## WHAT THIS TASK INVOLVES
Please output the line containing "Task: Open a new request tab with plus icon" and all lines that follow it in the data below, exactly, with no pictures.

____________________

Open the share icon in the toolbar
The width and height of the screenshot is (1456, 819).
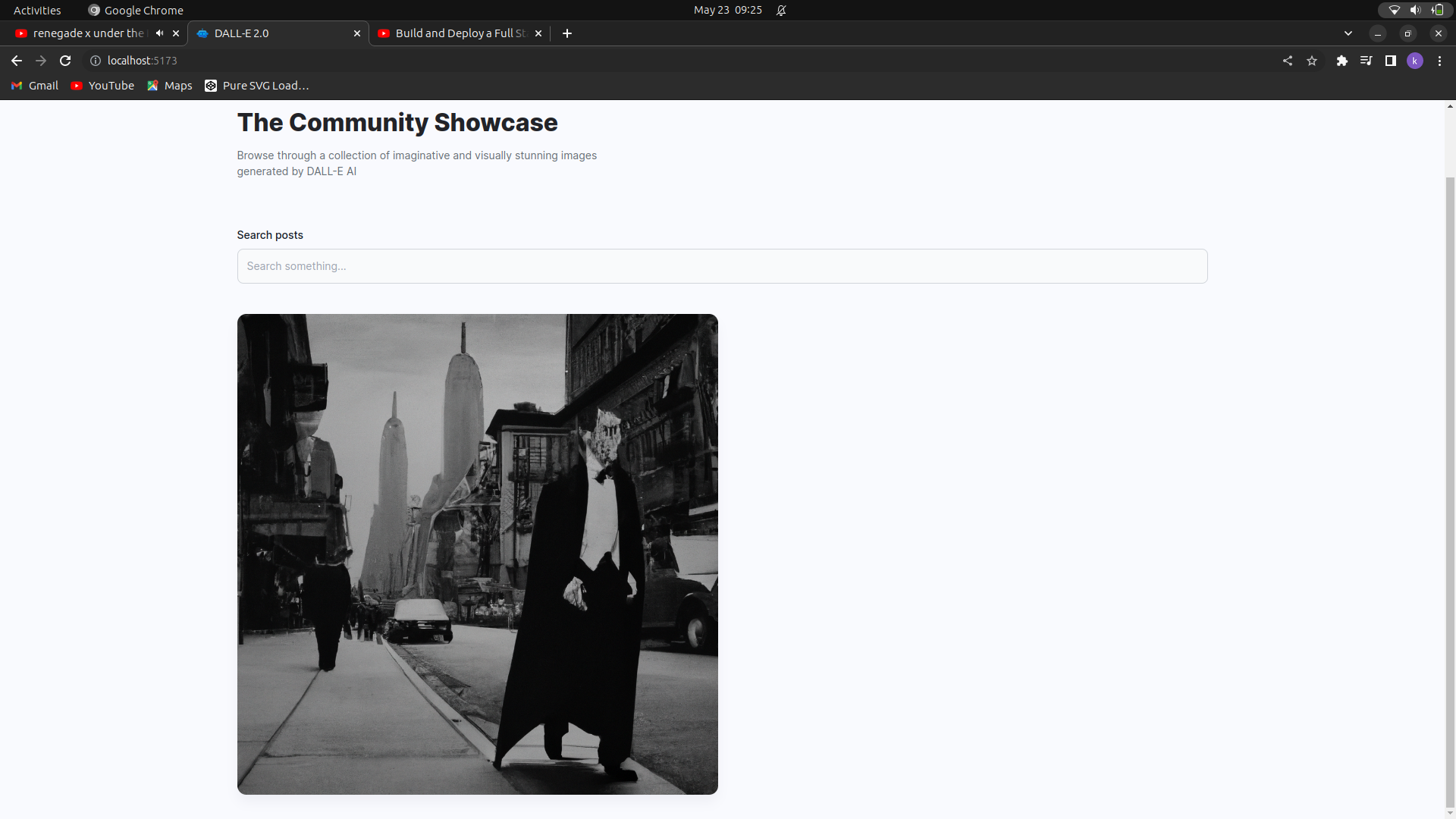pyautogui.click(x=1288, y=61)
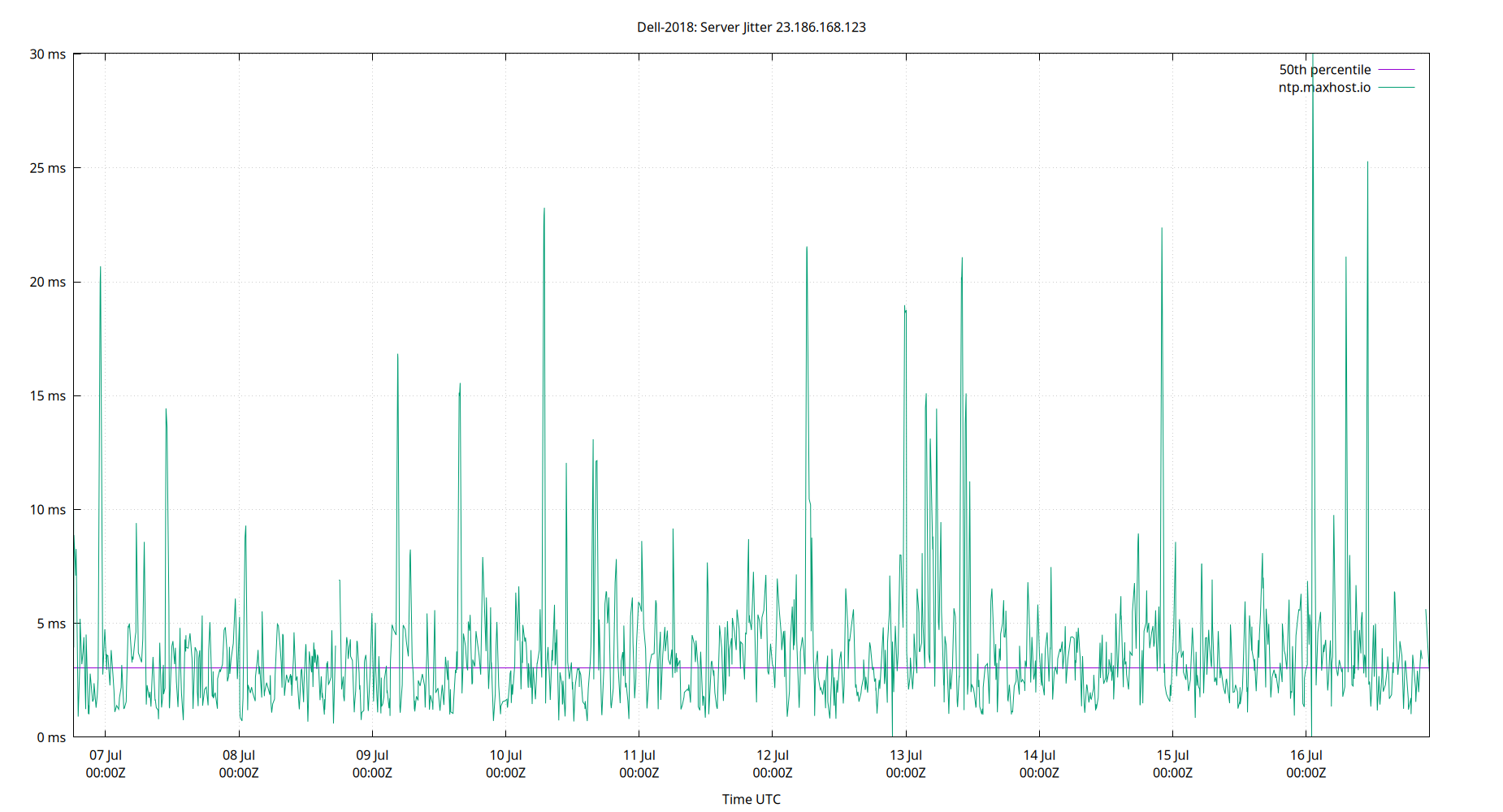Select the chart title "Dell-2018: Server Jitter 23.186.168.123"
1503x812 pixels.
point(752,27)
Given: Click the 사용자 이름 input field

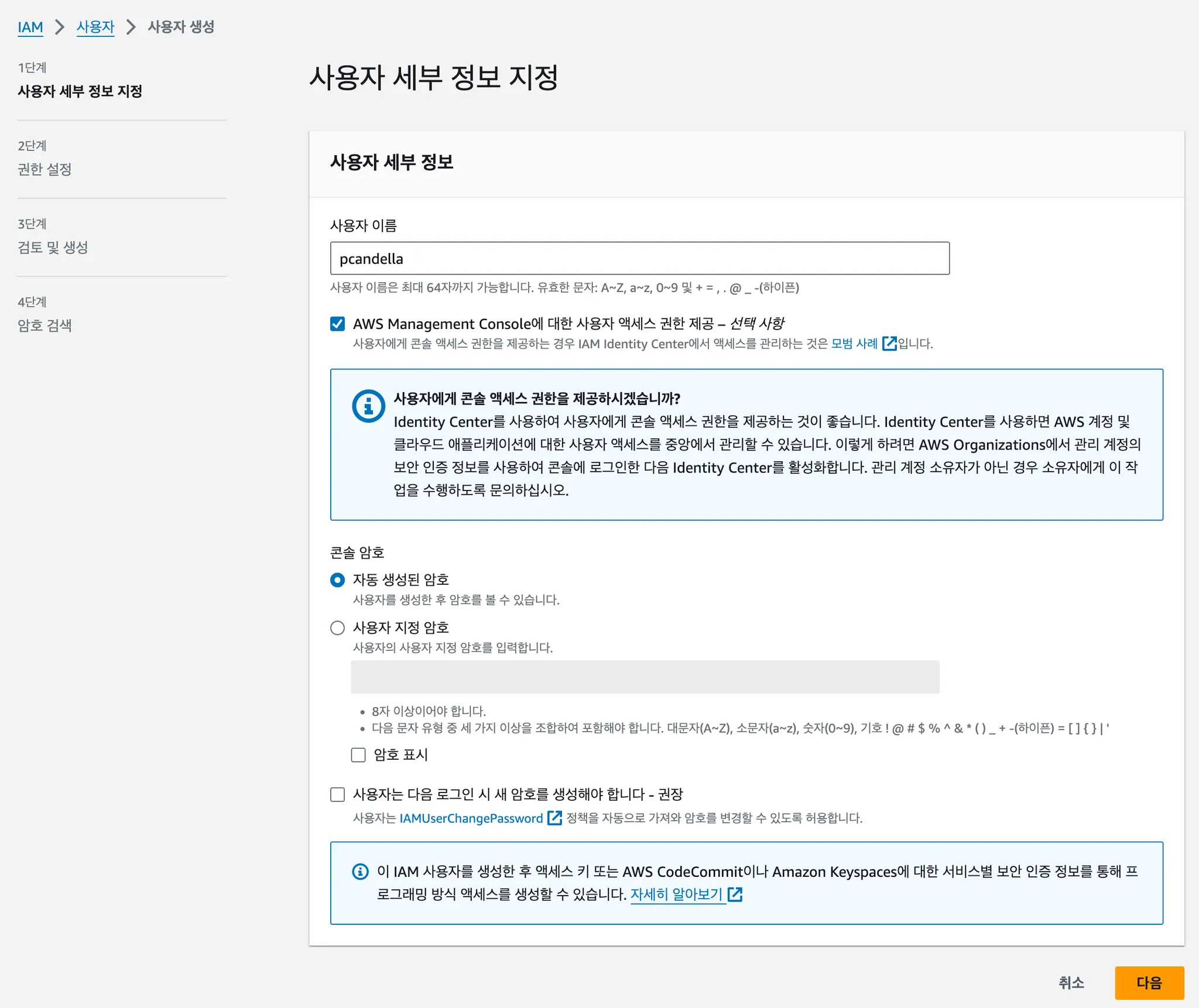Looking at the screenshot, I should point(639,258).
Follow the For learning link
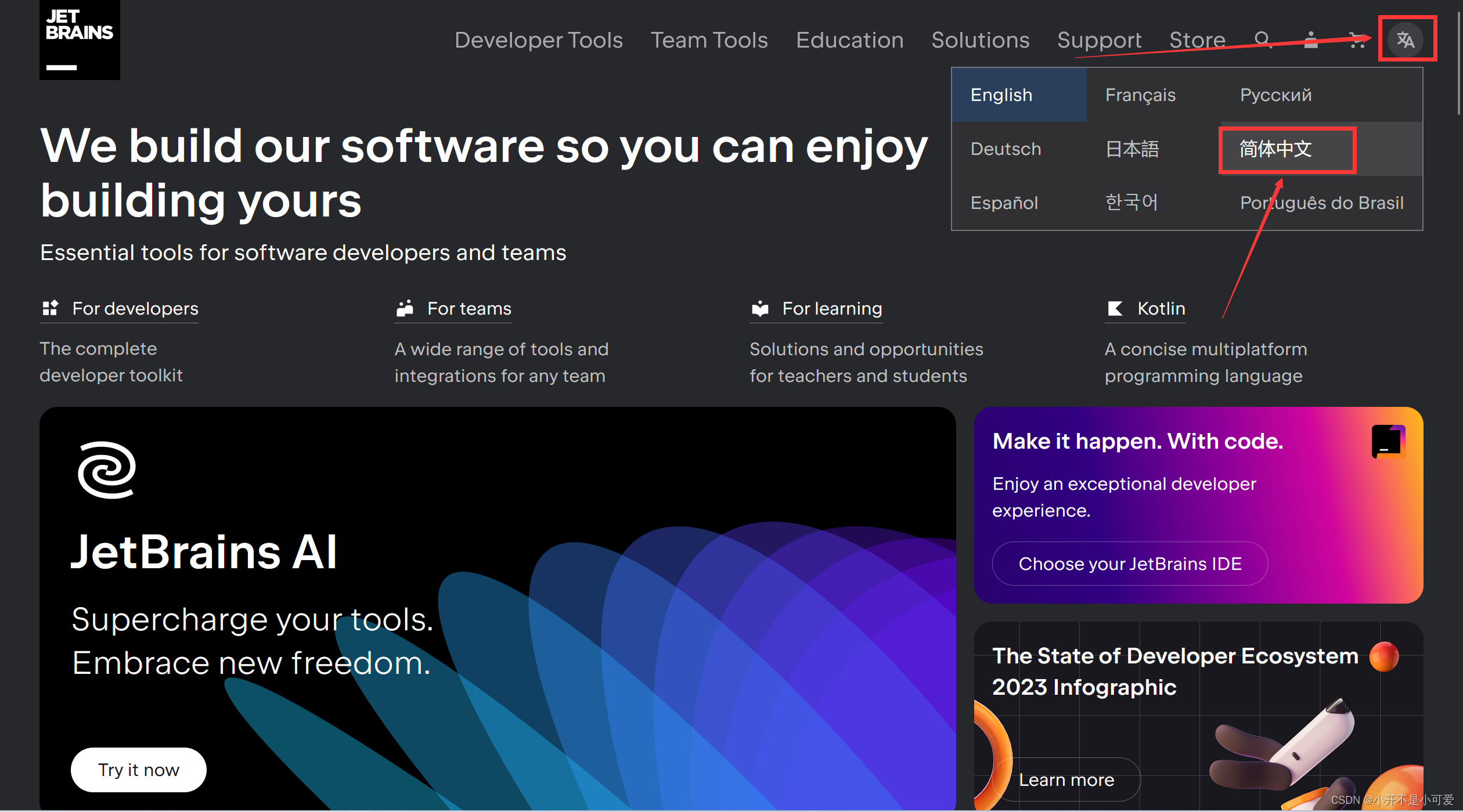This screenshot has height=812, width=1463. point(831,308)
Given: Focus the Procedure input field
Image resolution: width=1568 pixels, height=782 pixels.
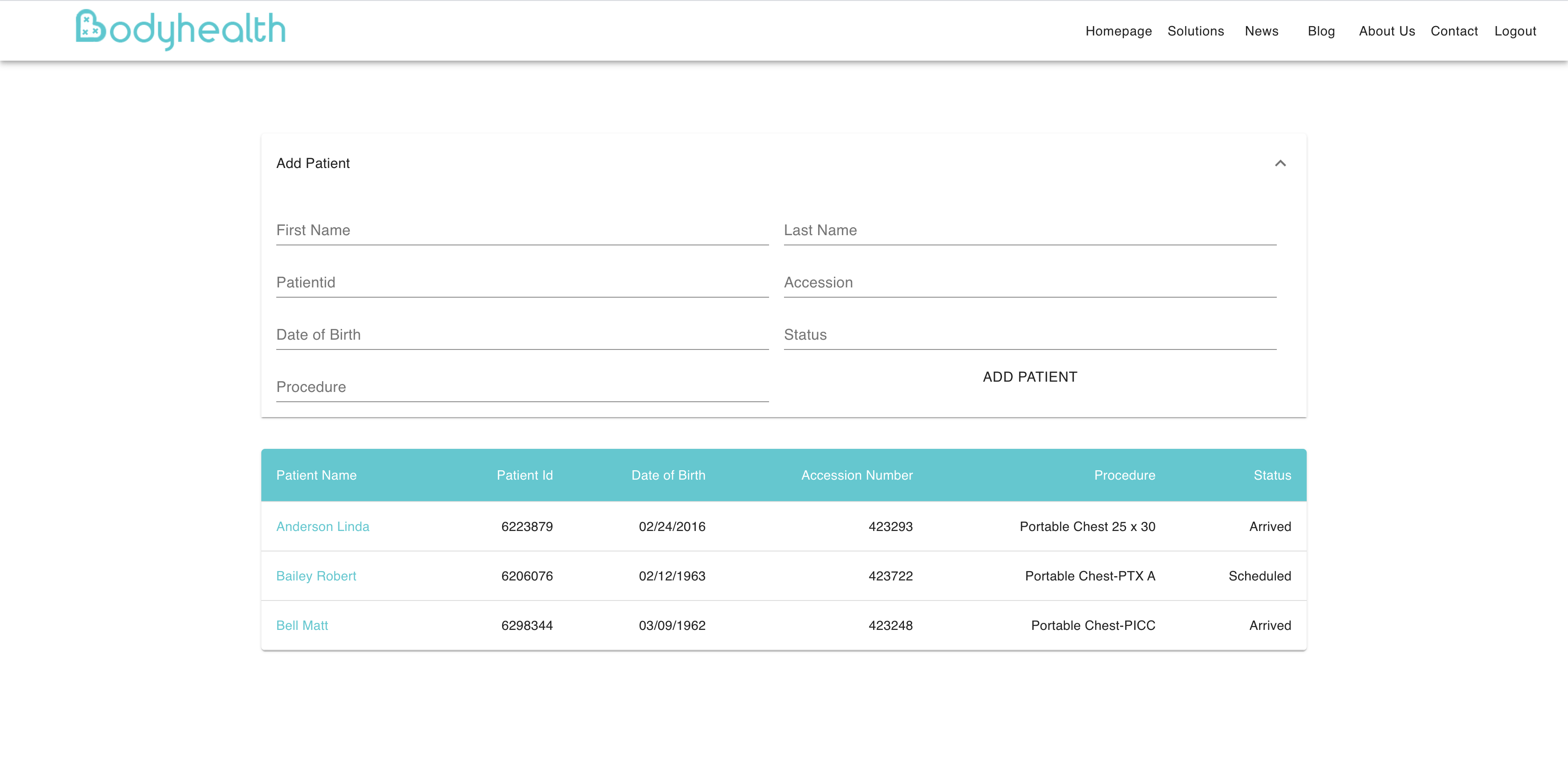Looking at the screenshot, I should click(x=522, y=388).
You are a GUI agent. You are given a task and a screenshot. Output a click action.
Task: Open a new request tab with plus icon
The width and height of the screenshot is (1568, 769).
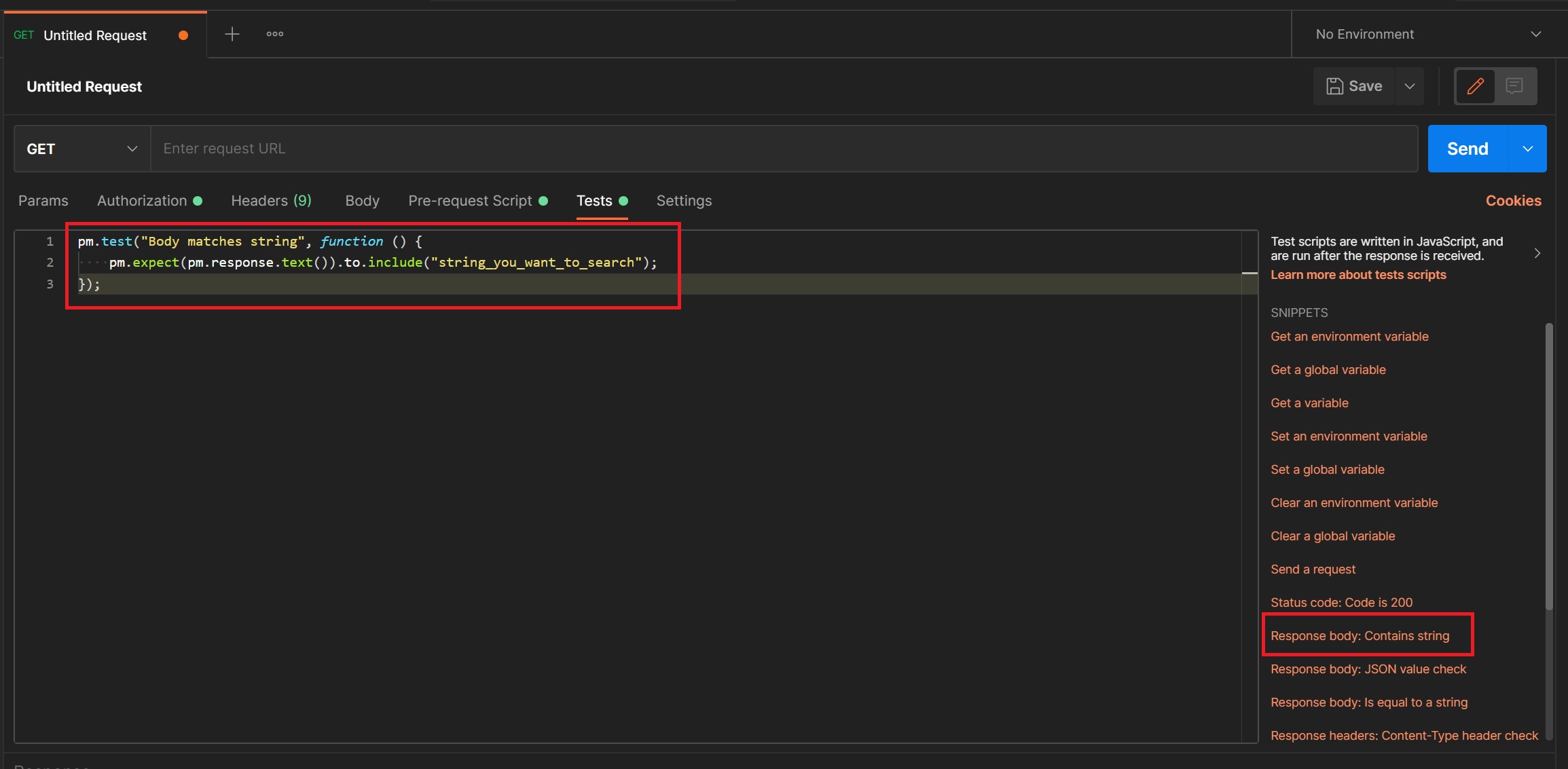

____________________

## OUTPUT FOR THIS EXERCISE
Task: Open a new request tab with plus icon
The width and height of the screenshot is (1568, 769).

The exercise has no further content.